> [Required action] All lines in the records that carry the string "agent" are to be shown.

> [Listed entries]

——

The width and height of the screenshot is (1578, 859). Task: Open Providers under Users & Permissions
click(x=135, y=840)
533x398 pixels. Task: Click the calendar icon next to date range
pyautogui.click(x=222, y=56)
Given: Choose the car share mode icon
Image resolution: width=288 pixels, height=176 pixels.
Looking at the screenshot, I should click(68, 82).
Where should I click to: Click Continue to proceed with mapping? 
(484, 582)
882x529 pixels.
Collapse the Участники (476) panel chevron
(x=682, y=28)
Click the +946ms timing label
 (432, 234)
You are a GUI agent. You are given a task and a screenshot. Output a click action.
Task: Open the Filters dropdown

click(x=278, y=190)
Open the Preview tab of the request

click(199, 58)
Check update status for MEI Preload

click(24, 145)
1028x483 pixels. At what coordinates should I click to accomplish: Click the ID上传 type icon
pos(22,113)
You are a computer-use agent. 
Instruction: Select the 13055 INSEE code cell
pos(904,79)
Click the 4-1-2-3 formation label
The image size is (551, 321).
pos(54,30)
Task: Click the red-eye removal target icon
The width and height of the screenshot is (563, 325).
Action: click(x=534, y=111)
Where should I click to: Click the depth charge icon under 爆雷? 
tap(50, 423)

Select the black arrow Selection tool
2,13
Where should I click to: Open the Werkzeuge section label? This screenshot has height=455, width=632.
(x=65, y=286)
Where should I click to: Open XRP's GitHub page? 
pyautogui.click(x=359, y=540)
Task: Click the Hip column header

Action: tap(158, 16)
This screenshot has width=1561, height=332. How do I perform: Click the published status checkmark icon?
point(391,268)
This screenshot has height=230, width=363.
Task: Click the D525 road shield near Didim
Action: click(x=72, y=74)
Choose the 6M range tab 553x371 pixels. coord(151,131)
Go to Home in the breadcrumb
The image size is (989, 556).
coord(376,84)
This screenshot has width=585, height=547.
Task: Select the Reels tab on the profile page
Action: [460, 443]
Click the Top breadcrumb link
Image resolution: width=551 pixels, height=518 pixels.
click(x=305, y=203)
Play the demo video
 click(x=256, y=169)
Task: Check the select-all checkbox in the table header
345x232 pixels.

——

> [The answer]
You are a GUI agent. You are given a task and a screenshot. Output a click action.
You are a computer-use agent. 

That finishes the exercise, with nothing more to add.